=== Task to carry out ===
Extract the data below and reproduce every line of it word for word.

— begin Data rows —

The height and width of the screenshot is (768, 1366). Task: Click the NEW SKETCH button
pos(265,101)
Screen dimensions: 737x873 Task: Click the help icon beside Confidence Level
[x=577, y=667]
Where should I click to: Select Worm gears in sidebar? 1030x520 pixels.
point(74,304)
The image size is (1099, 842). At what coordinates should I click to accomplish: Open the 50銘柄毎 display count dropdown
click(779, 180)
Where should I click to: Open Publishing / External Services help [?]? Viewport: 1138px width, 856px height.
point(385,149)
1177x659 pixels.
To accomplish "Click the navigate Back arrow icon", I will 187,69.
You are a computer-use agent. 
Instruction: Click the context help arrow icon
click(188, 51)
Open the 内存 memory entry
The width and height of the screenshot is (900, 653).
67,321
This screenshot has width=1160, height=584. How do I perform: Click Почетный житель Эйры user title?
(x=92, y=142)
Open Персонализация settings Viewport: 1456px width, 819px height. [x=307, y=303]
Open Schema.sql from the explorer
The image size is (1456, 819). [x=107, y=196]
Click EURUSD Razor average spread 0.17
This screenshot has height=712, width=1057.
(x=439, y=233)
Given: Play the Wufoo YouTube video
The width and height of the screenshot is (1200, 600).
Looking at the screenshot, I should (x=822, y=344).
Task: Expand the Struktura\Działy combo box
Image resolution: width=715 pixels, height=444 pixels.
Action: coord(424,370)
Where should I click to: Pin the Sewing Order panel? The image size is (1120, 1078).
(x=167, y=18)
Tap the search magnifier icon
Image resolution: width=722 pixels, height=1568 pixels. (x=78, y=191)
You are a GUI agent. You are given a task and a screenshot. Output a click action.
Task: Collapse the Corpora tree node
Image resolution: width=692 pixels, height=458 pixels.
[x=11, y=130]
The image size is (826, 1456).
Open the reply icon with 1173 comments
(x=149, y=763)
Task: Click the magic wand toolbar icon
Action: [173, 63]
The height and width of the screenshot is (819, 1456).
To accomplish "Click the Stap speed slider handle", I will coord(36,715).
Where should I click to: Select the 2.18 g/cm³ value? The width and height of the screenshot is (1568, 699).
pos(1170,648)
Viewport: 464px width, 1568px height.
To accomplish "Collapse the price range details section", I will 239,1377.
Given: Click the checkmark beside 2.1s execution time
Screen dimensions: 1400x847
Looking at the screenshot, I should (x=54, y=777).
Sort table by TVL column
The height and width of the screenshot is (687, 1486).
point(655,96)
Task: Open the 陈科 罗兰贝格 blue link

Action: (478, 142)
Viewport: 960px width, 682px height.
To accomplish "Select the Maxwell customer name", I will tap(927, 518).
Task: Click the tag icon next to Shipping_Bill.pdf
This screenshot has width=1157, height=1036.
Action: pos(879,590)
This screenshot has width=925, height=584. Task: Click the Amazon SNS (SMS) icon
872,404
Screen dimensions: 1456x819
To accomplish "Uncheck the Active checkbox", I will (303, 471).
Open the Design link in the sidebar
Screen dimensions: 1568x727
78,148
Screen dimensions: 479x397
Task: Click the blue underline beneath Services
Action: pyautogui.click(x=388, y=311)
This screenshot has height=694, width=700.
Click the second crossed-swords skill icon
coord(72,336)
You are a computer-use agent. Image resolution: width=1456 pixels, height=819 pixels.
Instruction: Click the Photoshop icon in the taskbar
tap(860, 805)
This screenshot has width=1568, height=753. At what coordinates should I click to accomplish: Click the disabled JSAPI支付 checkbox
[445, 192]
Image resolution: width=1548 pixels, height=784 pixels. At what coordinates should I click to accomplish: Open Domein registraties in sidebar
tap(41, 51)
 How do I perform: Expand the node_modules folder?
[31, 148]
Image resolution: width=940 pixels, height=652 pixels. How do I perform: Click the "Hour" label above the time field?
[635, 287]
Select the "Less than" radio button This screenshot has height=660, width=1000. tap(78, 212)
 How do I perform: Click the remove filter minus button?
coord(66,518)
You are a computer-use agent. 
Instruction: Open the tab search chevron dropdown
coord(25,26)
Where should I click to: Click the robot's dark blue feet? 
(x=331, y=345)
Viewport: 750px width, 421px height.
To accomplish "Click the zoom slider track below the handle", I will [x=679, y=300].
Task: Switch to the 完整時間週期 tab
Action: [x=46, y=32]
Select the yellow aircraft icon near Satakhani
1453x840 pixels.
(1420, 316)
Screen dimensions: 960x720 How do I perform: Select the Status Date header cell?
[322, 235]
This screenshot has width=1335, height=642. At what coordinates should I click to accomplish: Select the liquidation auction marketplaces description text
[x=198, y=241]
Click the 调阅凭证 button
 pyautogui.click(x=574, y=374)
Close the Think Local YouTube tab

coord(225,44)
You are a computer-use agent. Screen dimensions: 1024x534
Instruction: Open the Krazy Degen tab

— end Data rows —

=== Exercise answer ===
The height and width of the screenshot is (768, 1366). Task: Click the NEW SKETCH button
pos(265,101)
Screen dimensions: 737x873 Task: Click the help icon beside Confidence Level
[x=577, y=667]
Where should I click to: Select Worm gears in sidebar? 1030x520 pixels.
point(74,304)
The image size is (1099, 842). At what coordinates should I click to accomplish: Open the 50銘柄毎 display count dropdown
click(779, 180)
Where should I click to: Open Publishing / External Services help [?]? Viewport: 1138px width, 856px height.
point(385,149)
1177x659 pixels.
To accomplish "Click the navigate Back arrow icon", I will 187,69.
You are a computer-use agent. 
Instruction: Click the context help arrow icon
click(188, 51)
Open the 内存 memory entry
The width and height of the screenshot is (900, 653).
67,321
This screenshot has width=1160, height=584. How do I perform: Click Почетный житель Эйры user title?
(x=92, y=142)
Open Персонализация settings Viewport: 1456px width, 819px height. [x=307, y=303]
Open Schema.sql from the explorer
The image size is (1456, 819). [x=107, y=196]
Click EURUSD Razor average spread 0.17
This screenshot has height=712, width=1057.
(x=439, y=233)
Given: Play the Wufoo YouTube video
The width and height of the screenshot is (1200, 600).
Looking at the screenshot, I should (x=822, y=344).
Task: Expand the Struktura\Działy combo box
Image resolution: width=715 pixels, height=444 pixels.
Action: coord(424,370)
Where should I click to: Pin the Sewing Order panel? The image size is (1120, 1078).
(x=167, y=18)
Tap the search magnifier icon
Image resolution: width=722 pixels, height=1568 pixels. (x=78, y=191)
You are a GUI agent. You are given a task and a screenshot. Output a click action.
Task: Collapse the Corpora tree node
Image resolution: width=692 pixels, height=458 pixels.
[x=11, y=130]
The image size is (826, 1456).
Open the reply icon with 1173 comments
(x=149, y=763)
Task: Click the magic wand toolbar icon
Action: [173, 63]
The height and width of the screenshot is (819, 1456).
To accomplish "Click the Stap speed slider handle", I will coord(36,715).
Where should I click to: Select the 2.18 g/cm³ value? The width and height of the screenshot is (1568, 699).
pos(1170,648)
Viewport: 464px width, 1568px height.
To accomplish "Collapse the price range details section", I will 239,1377.
Given: Click the checkmark beside 2.1s execution time
Screen dimensions: 1400x847
Looking at the screenshot, I should (x=54, y=777).
Sort table by TVL column
The height and width of the screenshot is (687, 1486).
point(655,96)
Task: Open the 陈科 罗兰贝格 blue link

Action: (478, 142)
Viewport: 960px width, 682px height.
To accomplish "Select the Maxwell customer name", I will tap(927, 518).
Task: Click the tag icon next to Shipping_Bill.pdf
This screenshot has width=1157, height=1036.
Action: pos(879,590)
This screenshot has width=925, height=584. Task: Click the Amazon SNS (SMS) icon
872,404
Screen dimensions: 1456x819
To accomplish "Uncheck the Active checkbox", I will (303, 471).
Open the Design link in the sidebar
Screen dimensions: 1568x727
78,148
Screen dimensions: 479x397
Task: Click the blue underline beneath Services
Action: pyautogui.click(x=388, y=311)
This screenshot has height=694, width=700.
Click the second crossed-swords skill icon
coord(72,336)
You are a computer-use agent. Image resolution: width=1456 pixels, height=819 pixels.
Instruction: Click the Photoshop icon in the taskbar
tap(860, 805)
This screenshot has width=1568, height=753. At what coordinates should I click to accomplish: Click the disabled JSAPI支付 checkbox
[445, 192]
Image resolution: width=1548 pixels, height=784 pixels. At what coordinates should I click to accomplish: Open Domein registraties in sidebar
tap(41, 51)
 How do I perform: Expand the node_modules folder?
[31, 148]
Image resolution: width=940 pixels, height=652 pixels. How do I perform: Click the "Hour" label above the time field?
[635, 287]
Select the "Less than" radio button This screenshot has height=660, width=1000. tap(78, 212)
 How do I perform: Click the remove filter minus button?
coord(66,518)
You are a computer-use agent. 
Instruction: Open the tab search chevron dropdown
coord(25,26)
Where should I click to: Click the robot's dark blue feet? 
(x=331, y=345)
Viewport: 750px width, 421px height.
To accomplish "Click the zoom slider track below the handle", I will [x=679, y=300].
Task: Switch to the 完整時間週期 tab
Action: [x=46, y=32]
Select the yellow aircraft icon near Satakhani
1453x840 pixels.
(1420, 316)
Screen dimensions: 960x720 How do I perform: Select the Status Date header cell?
[322, 235]
This screenshot has width=1335, height=642. At what coordinates should I click to accomplish: Select the liquidation auction marketplaces description text
[x=198, y=241]
Click the 调阅凭证 button
 pyautogui.click(x=574, y=374)
Close the Think Local YouTube tab

coord(225,44)
You are a computer-use agent. Screen dimensions: 1024x534
Instruction: Open the Krazy Degen tab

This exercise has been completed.